For you to feel fanciable, you must first accept, appreciate and love your body. This, however, is not always the case.
Take the case of Cathy. She has pimples on her face. She has unsuccessfully tried everything to clear them.
Occasionally she pops them, leaving her skin damaged. She hates looking at herself in the mirror. It depresses her. She wishes her face was smooth like her friends’. For Mary, it is the size of her breasts. She feels they are too big.
“They are like sacks of potatoes hanging on a stick!” she describes them figuratively.
She wishes she could do plastic surgery to reduce them. She has tried tight bras but they only worsen her shape.
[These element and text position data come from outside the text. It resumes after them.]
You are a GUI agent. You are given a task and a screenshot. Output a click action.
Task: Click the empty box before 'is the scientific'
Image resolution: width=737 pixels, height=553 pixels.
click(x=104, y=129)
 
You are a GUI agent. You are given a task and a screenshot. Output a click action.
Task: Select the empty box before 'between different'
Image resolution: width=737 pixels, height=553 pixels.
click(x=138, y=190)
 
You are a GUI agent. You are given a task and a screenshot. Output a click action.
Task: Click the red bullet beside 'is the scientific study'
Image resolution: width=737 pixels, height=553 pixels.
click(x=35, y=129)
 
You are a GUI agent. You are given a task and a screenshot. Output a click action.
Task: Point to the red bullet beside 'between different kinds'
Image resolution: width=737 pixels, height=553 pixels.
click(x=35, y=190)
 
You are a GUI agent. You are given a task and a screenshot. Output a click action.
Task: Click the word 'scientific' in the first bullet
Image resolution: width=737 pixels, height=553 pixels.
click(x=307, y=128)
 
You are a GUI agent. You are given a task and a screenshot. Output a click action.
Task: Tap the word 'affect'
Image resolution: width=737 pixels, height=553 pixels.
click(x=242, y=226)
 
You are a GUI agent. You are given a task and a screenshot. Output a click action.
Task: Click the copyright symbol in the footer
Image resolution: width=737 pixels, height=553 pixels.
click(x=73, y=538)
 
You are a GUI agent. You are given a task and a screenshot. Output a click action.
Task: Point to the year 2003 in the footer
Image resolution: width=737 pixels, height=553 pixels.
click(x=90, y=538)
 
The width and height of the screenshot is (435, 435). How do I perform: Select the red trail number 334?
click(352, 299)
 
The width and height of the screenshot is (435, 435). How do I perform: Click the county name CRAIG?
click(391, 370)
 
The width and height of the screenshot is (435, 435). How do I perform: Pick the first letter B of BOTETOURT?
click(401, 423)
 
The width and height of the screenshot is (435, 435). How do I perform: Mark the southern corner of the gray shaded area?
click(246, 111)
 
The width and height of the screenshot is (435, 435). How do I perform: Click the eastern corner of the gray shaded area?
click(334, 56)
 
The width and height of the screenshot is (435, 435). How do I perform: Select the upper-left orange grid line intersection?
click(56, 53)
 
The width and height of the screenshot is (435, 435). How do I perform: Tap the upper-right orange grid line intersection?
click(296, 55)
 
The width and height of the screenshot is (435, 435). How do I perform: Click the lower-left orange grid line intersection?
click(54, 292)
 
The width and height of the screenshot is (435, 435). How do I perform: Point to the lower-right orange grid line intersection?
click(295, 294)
She hates her body. For James, it’s the size of his chest and muscles.
He feels he is not muscular like other men. He has been taking steroids and lifting weights ‘to look like other men’.
And what of men and women who are unhappy with the sizes of their tummies?
They are quite a number out there. They by all means want their tummies flat.
“I do 20 sit-ups every morning and evening to deflate this tummy,” says Joyce, “but the more I do them, the more it protrudes.”
Jane uses a cosset around her tummy with the hope that it will flatten it.
She has done this over the last eight months but nothing seems to change. She hates the shape and size of her tummy. She wishes she could exchange it for her sister’s.
Her mother always reminded her of the tummy when she was young, and sometimes said she looked pregnant!
For Tom, it’s the head. The shape and size of his head has always bothered him.
Comments and insults by his siblings and friends do not make things any better. They have even nicknamed him ‘Head office” . In sexology, the feeling of unhappiness with one part of the body is called body dysphoria.
Body dysphoria interferes with self-image, confidence and self-esteem.
In the bedroom, body dysphoria makes one feel insecure about their body around their partner.
As such they avoid showering together. They do not allow their partners to massage their bodies because this would require them to be seen naked.
Before undressing, they put off the lights to hide what they hate. Causes of body dysphoria are multiple.
The common one is that the person has grown up in shame, being called names because of his or her body shape.
They grow up ashamed of their bodies. The belief that they are not good enough begins to get cemented.
The other thing may be what one’s community generally deems beautiful. Nowadays, some women want to be thin because that is the concept of beauty being propagated. Unfortunately, some round women feel ugly and inferior.
Of course some thin ladies also want to gain weight especially if they have been humiliated due to their body size.
Whatever the causes, people with body dysphoria feel inferior. This makes them feel less fanciable.
Consequently, it makes them avoid intimacy with their partners. In fact, in some cases, it makes them abhor their partners subconsciously. This affects sexual intimacy and the relationship as a whole.
One way of dealing with body dysphoria is to do a reality check. This involves looking at photos of other people’s bodies.
By doing this, most people realise that they are not abnormal after all. In fact they may discover that they are the better ones among others.
Where body dysphoria is severe, it’s necessary to go for therapy.
This is because body dysphoria sometimes results from emotional trauma or abuse early in life that can only be treated with structure therapy. Many cases of deeply rooted body dysphoria manifest as sexual dysfunction,s and are only discovered by a keen sex physician.
So, if you are facing many common problems that sabotage your whole sexual experience such as low sex drive, painful sex, failure to get orgasm, you may want to see your sexologist to be sure that it’s not an issue of body dysphoria disorder.